Kommt mir bekannt vor. Dieser Tage sind TV Aktionswochen bei Amazon, jeden Tag nur ein bestimmtes Gerät deutlich reduziert. Ich war 12 Stunden zu spät dran und habe „das“ Angebot für mich verpasst. Ist doch im Endeffekt ein riesen Kreislauf geworden, Schnäppchenblogs boomen ja auch schon ewig.
Ob man das aber verstehen muss, ist die andere Frage. Ich denke viele Leute kaufen nur noch, wenn etwas im Angebot ist, sonst nicht. Siehe auch Gutscheincodes: Das Standardvorgehen vieler Menschen besteht inzwischen darin, vor dem Onlinekauf nach einem Gutscheincode zu googeln, man könnte ja zu viel bezahlen. Dell zum Beispiel zeigt inzwischen in seinem Onlineshop ganz oben eine Leiste mit einem Gutscheincode, durch den man Rabatt auf das Notebook o.ä. bekommt, welches man gerade betrachtet. Ist doch fast schon grotesk oder nicht? Warum nicht gleich günstiger verkaufen?
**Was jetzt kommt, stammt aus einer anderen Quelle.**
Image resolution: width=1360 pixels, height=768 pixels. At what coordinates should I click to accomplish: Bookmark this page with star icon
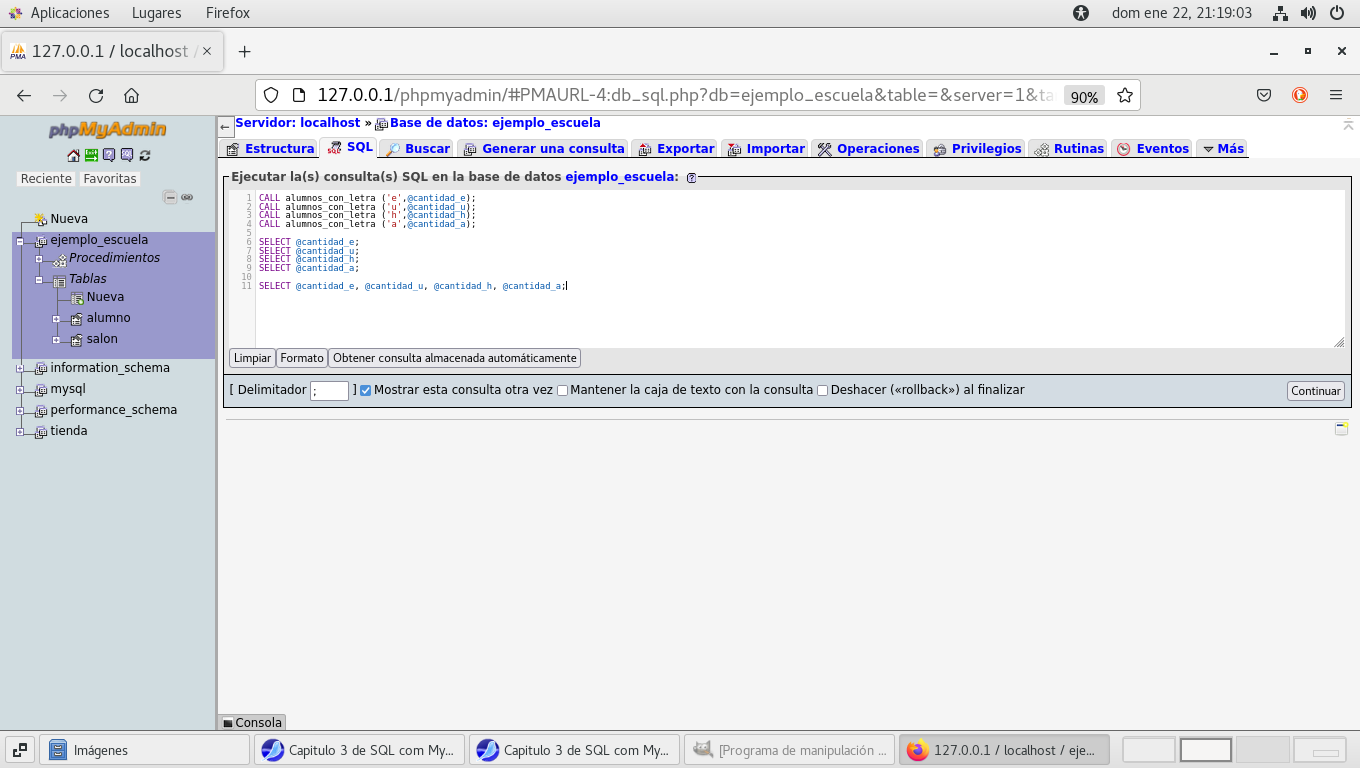coord(1125,96)
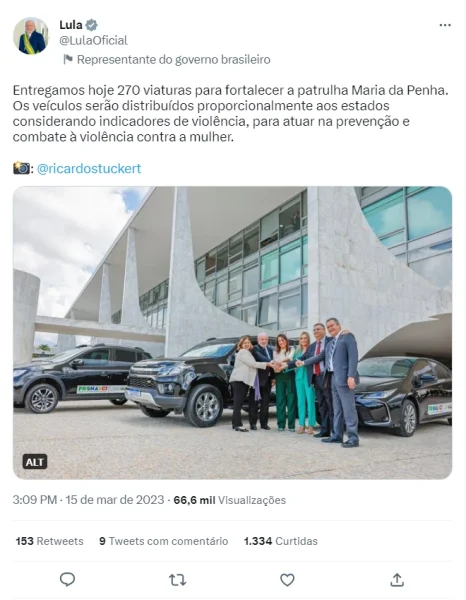
Task: Click the @LulaOficial handle
Action: [93, 41]
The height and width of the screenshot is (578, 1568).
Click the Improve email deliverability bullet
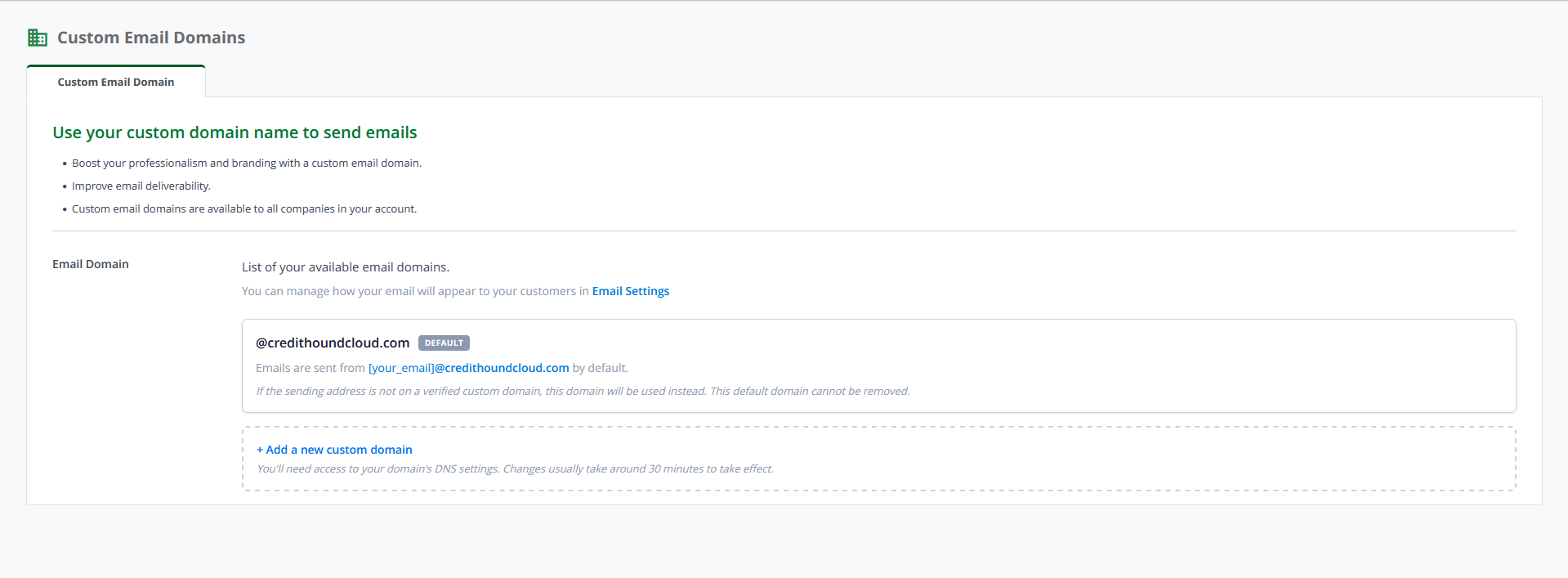pyautogui.click(x=141, y=186)
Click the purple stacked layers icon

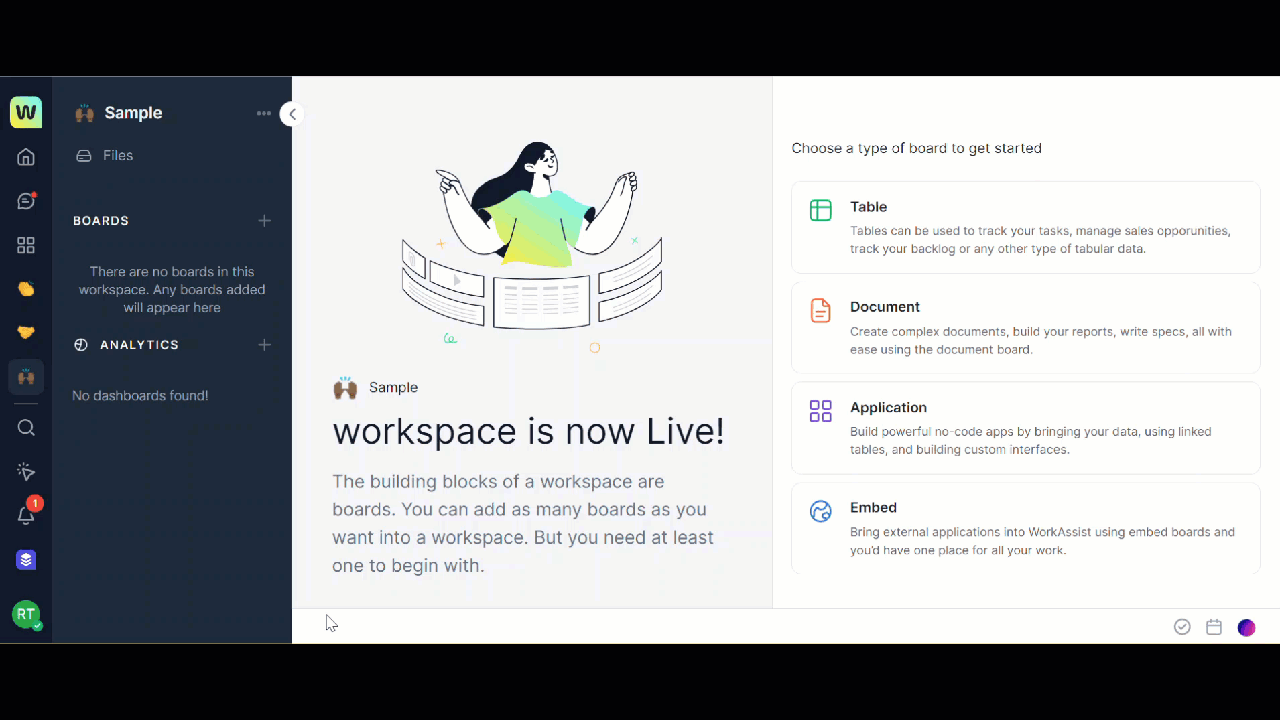[x=26, y=560]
Die Antwort ist wohl zu einem guten Teil psychologisch, passenderweise habe ich kürzlich erst einen Beitrag dazu gesehen, in dem ausgeführt wurde, dass Rabatte auf unser Gehirn wie Drogen wirken und das reine „Sale!“-Schild schon Bereiche unterdrückt, die eigentlich für rationale Entscheidungen verantwortlich sind. Wenn das Notebook also immer so viel kostet, ists langweilig, steht obendrüber noch der Gutscheincode oder es gibt eben gerade Rabatt… *shut up and take my money* Im Prinzip wird unser Hirn ziemlich gekonnt mit solchen Aktionen verarscht.
Ich denke mit solchen Rabattaktionen wie bei Steam (oder sonst auch überall) greift man eben auch genau die reinen Rabattkäufer ab, die sonst gar nicht kaufen würden. Wer das Spiel eh will, wirds auch später noch kaufen, die paar verärgerten Kunden wie dich scheint man damit gut kompensieren zu können. Man wird es eben taktisch klug anstellen müssen, wenn der erste Ansturm schon vorbei ist oder ähnliches. Nicht so wie Praktiker, die nun pleite sind, weil irgendwann kein Schwein mehr in den Wochen im Laden war, als es ausnahmsweise mal nicht 25% „auf alles“ gab. Aber wer würde sich da nicht völlig verschaukelt fühlen, noch zum Normalpreis zu kaufen, wenn die Aktion sowieso ständig läuft? Selbst schuld.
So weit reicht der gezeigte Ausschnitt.